RapidMiner

RapidMiner

removing columns from a dataset/analysis

Contributor II

removing columns from a dataset/analysis

Hi all,
I'm' new to Rapidminer so this is a basic question I'd appreciate your help with.

I'm running a decision tree (ID3Numerical).

How do I:
1) remove columns (variables) from a dataset before processing
2) alternatively, list the subset of the dataset's variables that I want to put through the tree?

In a related issue, how do I store and view a dataset that's been read in without running the whole ETL process again and pausing it after import?!

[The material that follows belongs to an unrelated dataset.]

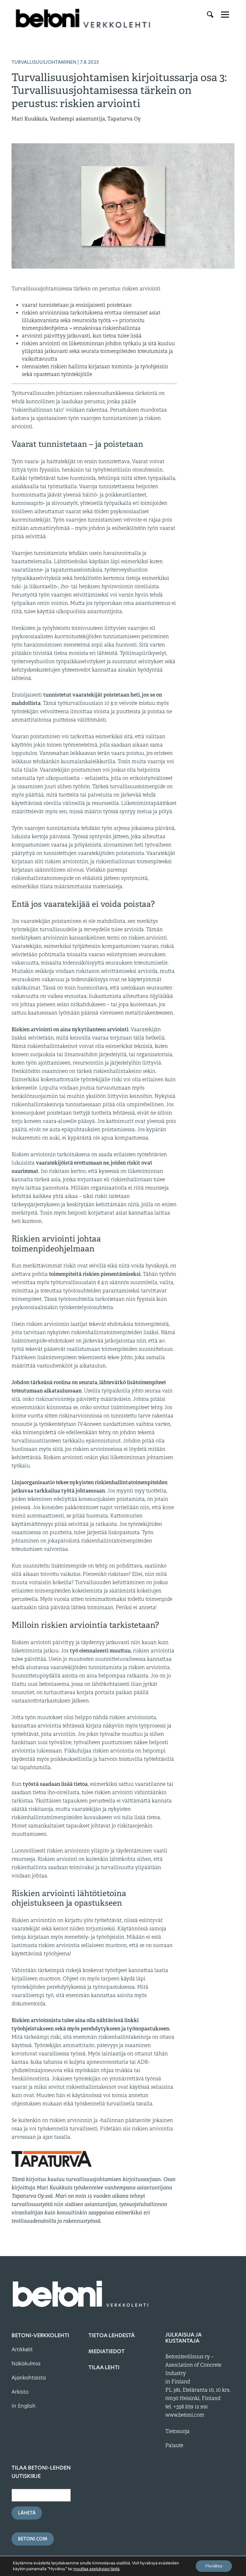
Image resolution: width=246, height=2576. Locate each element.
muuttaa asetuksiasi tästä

thanks in advance for all your help.

Richie
6 REPLIES
Regular Contributor

Re: removing columns from a dataset/analysis

Hi,

Welcome to the whacky world of RM! Here's an answer to your questions....

<operator name="Root" class="Process" expanded="yes">
    <operator name="ExampleSetGenerator" class="ExampleSetGenerator">
        <parameter key="target_function" value="random"/>
        <parameter key="number_examples" value="200"/>
    </operator>
    <operator name="FeatureNameFilter" class="FeatureNameFilter">
        <parameter key="skip_features_with_name" value="a.*"/>
        <parameter key="except_features_with_name" value="att5"/>
    </operator>
    <operator name="ExampleSetWriter" class="ExampleSetWriter">
        <parameter key="example_set_file" value="bla"/>
    </operator>
</operator>


Some say that reading the manuals and working through the tutorial and examples helps, others that it takes all the fun out of guessing.


Contributor II

Re: removing columns from a dataset/analysis

Thansk for addressing the first of my quetions and for producing an easy to follow example. I used a different operator, AttributeFilter with the same result.

How do I now view the datasets created so I can see the results of my operators? For example, in the example you give, how do I:
- view the first dataset before filtering
- view the last dataset after the FeaturenameFilter

I ask because the input and data preparation may be computationally expensive and I don't want to have to rerun them again.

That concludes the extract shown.